Ciao Varsavia" è un ritratto femminile sui generis, che trasforma ed elabora l’identità individuale di una giovane che deve lottare con la vita professionale e il proprio corpo, usando uno sguardo nel contempo interno ed esterno, ma mai giudicante. Opera isterica sulla malattia eppure umanista, è una gran dimostrazione del talento di
Carlotta Gamba oltre che un inedito lavoro di mimesi camaleontica nell’estetica di un altro cinema: quello polacco.
La regista
Diletta Di Nicolantonio ha ambito con questo cortometraggio a ricreare la messinscena di un’altra epoca, di un altro posto.

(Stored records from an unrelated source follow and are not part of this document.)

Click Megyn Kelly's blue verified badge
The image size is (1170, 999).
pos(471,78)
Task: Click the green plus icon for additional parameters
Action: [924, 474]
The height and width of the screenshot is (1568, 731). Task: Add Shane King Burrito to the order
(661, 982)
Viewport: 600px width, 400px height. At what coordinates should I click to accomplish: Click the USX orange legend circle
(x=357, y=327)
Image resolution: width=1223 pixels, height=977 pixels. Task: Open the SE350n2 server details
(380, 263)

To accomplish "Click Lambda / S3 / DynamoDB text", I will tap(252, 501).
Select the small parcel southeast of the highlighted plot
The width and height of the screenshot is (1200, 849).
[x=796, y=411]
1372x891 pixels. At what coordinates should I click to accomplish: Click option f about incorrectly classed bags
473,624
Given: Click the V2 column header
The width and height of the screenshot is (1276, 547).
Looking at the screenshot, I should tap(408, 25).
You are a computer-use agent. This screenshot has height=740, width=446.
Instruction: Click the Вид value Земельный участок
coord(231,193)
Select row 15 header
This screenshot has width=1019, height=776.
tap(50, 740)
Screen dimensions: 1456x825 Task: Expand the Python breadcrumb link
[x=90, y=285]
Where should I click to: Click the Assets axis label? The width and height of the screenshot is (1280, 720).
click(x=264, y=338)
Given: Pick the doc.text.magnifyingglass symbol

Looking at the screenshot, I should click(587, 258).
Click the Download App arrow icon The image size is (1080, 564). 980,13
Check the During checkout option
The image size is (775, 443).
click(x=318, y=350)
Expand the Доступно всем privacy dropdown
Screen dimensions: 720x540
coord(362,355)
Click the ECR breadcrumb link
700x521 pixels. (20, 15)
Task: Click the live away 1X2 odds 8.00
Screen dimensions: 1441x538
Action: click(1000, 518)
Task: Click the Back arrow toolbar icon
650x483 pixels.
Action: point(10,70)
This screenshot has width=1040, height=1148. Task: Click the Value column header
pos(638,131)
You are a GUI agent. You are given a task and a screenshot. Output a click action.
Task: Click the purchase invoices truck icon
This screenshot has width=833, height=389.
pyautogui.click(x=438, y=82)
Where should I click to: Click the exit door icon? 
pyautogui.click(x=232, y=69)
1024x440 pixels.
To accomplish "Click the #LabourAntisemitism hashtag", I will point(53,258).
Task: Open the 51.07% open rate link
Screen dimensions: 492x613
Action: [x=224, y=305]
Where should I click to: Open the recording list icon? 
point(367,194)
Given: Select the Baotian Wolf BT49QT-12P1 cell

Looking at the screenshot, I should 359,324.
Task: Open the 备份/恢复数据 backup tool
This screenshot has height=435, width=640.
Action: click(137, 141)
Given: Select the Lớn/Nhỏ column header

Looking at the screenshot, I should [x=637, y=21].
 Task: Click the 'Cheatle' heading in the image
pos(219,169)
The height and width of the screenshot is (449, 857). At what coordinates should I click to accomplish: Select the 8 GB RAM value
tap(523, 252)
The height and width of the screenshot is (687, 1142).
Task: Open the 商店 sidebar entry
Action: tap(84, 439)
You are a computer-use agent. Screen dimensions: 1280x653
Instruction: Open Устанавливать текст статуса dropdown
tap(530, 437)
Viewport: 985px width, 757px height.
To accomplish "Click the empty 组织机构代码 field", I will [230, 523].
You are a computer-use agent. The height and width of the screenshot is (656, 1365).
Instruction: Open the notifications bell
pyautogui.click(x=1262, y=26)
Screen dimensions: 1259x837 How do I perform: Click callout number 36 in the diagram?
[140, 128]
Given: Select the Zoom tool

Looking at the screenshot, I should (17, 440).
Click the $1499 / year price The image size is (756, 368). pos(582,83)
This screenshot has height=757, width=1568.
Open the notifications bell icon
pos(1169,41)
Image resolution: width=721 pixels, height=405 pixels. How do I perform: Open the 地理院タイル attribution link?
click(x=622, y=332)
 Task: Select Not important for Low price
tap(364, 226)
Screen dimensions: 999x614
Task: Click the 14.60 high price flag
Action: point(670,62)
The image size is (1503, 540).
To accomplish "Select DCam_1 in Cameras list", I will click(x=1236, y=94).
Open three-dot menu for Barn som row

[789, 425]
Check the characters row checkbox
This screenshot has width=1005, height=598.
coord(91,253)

L’Italia si annulla e guarda la Polonia del cinema e delle fotografie di un tempo, dai colori marciti e dagli edifici deformati dal grandangolo - desolante paesaggio umanistico, gabbia brutalità a cielo aperto, e soprattutto rappresentazione solitaria dell’interiorità dei personaggi, anzi, della protagonista aliena al mondo che la circonda.
Il volto di
Carlotta Gamba, al contempo vittima innocente e maliziosa spina nel fianco (e usata da registi quali D’Innocenzo, Vicario e Delpero in ruoli ambivalenti), è sempre interessante per come riempie il fotogramma, e Ciao Varsavia è girato in pellicola, con una resa dell’immagine che valorizza il colore dei suoi occhi, la sua espressività, la sua presenza scenica. Da un ospedale alla strada, dall’abbandono della solitudine casalinga alla rabbia della fuga. Estenuante e allo stesso tempo sintetico, è un lavoro espressivo e sottile, più polacco che italiano, più interiore che realista, più interessato al racconto per immagini (di corpi, di sguardi) che al didascalismo del dialogo duro e puro. Il discorso sull’immagine denotato dalla politica e dal taglio dell’inquadratura si riflette anche nello script, nel momento in cui la protagonista Diana si reca a un provino per diventare modella e la sua stessa immagine diventa oggetto di scrutinio. Per liberarsi (o condannarsi), il personaggio di Gamba agisce col proprio arbitrio, tentando di oltrepassare lo sguardo altrui (e fallendo?), e il suo percorso di formazione piuttosto che una favola rassomiglia il ritratto. Finale amaro. La contestualizzazione della malattia è didattica, ma l’esperienza di visione è pura e immersiva grazie a una regia che rispetta gli spazi dello spettatore e del personaggio.